El caso Abelenda y los clásicos.


Viendo una serie basada en algo escrito por Émile Zola, caigo en la cuenta de los grandes cambios habidos en la narración del siglo XIX a nuestros días.
Zola construye su relato en función de grandes ideales. Lo bueno, lo excelso, lo correcto. Casi siempre previsible. El que es bueno, también tiene grandes valores; y el que es malo, pues malo es. Sin más, sin alharacas. Sin utilizar trucos ni virajes inverosímiles en la trama.
Sin embargo hoy en día, si un guionista no utiliza trucos a mansalva, cambios de ritmo desaforados y finales tan inesperados como insólitos, la ficción parece no ser del gusto del que lee y aún menos si es un espectador el destinatario del producto.
Hay  que aceptarlo: los gustos han cambiado. La sencillez se ha visto sustituida por el oropel y las plumas de marabú. El rigor pasa a un segundo plano, lo importante es el efecto, el continente, y en menor medida el contenido.
Pues bien, llegado a este punto he de decir que yo soy más del gusto de Zola que de los literatos actuales. Y que, con respecto al cine, donde esté un John Ford o un Willie Wilder se pueden quitar de en medio todos los Alfonso Cuaron que en este mundo hay. Y que conste, lo digo sin desprecio ni menoscabo alguno. Simplemente, hablo de mis gusto. Y maneras, añadiría si más tuviera que añadir. Es tan así, que yo como autor preferiría parecerme a la sombra de Zola a asemejarme, siquiera remotamente, al mentado Cuaron o al mismísimo David Linch, por poner otro ejemplo. Sin desprecio, sin acritud. Lo digo porque es una realidad, y porque sería un ideal para mí conseguir ese objetivo tan real.
Quizá por eso mis novelas son tan sencillas e incluso predecibles, y quizá por eso hablen de lo inevitable. De aquello que, por primario, siempre va a suceder.
El único truco, si a  tal licencia puede llamársele así, es que mi personaje central, Faustino Abelenda, es un amoral y al mismo tiempo un conformista. Tampoco nada nuevo bajo el sol. Es un individuo entregado a la fuerza del sino, con una ética particular e intransferible que le lleva a cometer actos poco juiciosos, aunque muy pensados, sin asomo alguno de conciencia. Es también un hedonista provinciano, por tanto universal porque provincianos somos todos, que fiel a sus ideas y principios no acepta ni consiente traición alguna a la palabra dada y esto lo acaba convirtiendo en juez y parte con aquellos conflictos que invaden su intimidad y violan su sacrosanta paz.

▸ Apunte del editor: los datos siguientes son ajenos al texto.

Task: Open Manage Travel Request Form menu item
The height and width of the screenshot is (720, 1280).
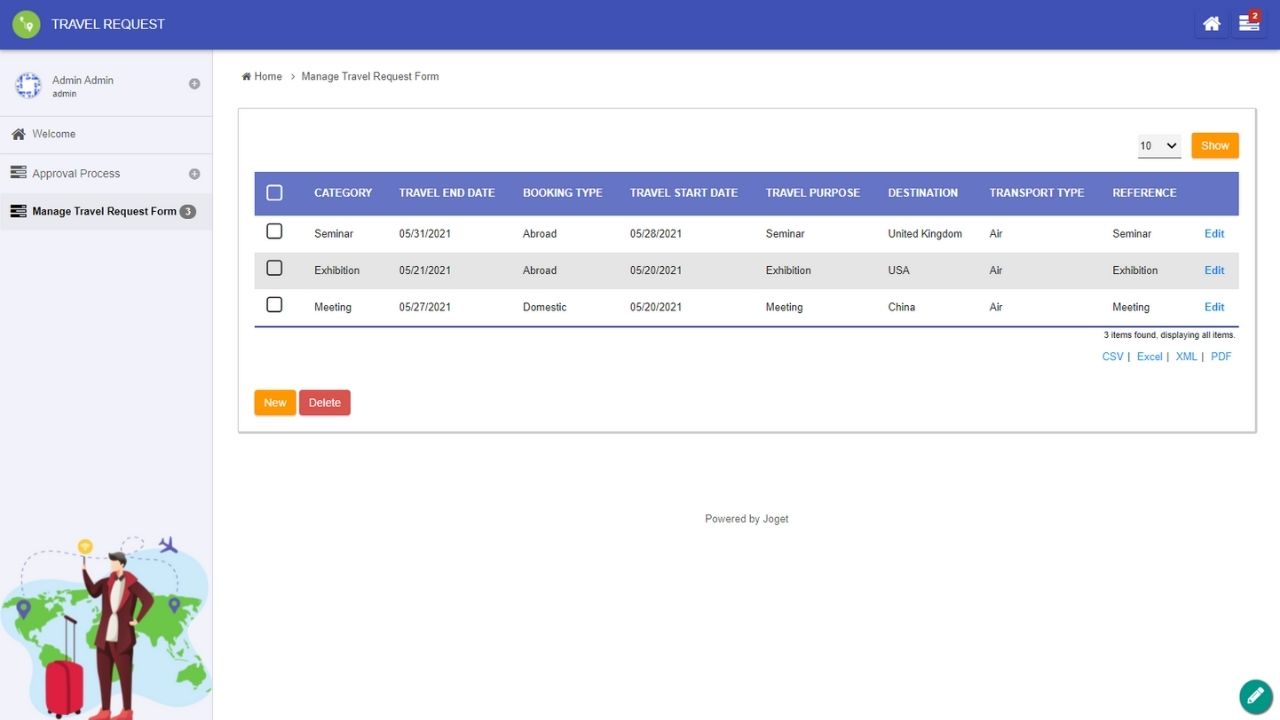Action: 104,211
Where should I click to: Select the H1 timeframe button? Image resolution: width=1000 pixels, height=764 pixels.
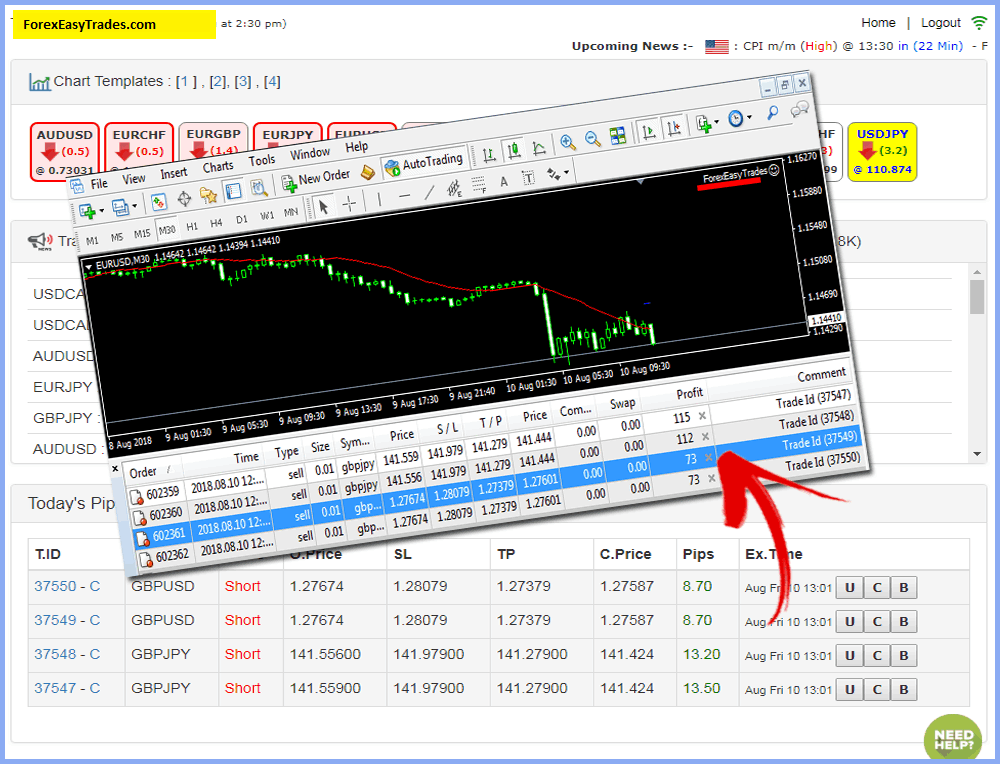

De tal manera que, vemos que mientras en El caso Abelenda todos los personajes han evolucionado con el lógico discurrir del tiempo, él, Faustino Abelenda , sigue fiel a los mismos principios y valores por los que rige su vida y que le llevaron a convertirse en asesino Alambique 28, la primera novela, y que mata, no por placer, ni por dinero, sino porque, simplemente, no lo puede evitar y porque cree que ese y no otro es su deber. Y es que, en el fondo, el hedonista provinciano, conformista y decimonónico que es el personaje, no concibe otra forma de solventar los problemas sino es brutal y expeditivo.
En todo caso, El caso Abelenda habla de lo inevitable, habla de las consecuencias que tiene faltar a la palabra dada y habla de ética. De la ética de un asesino en la Costa da Morte actual. Un asesino de provincias tan orgulloso como letal.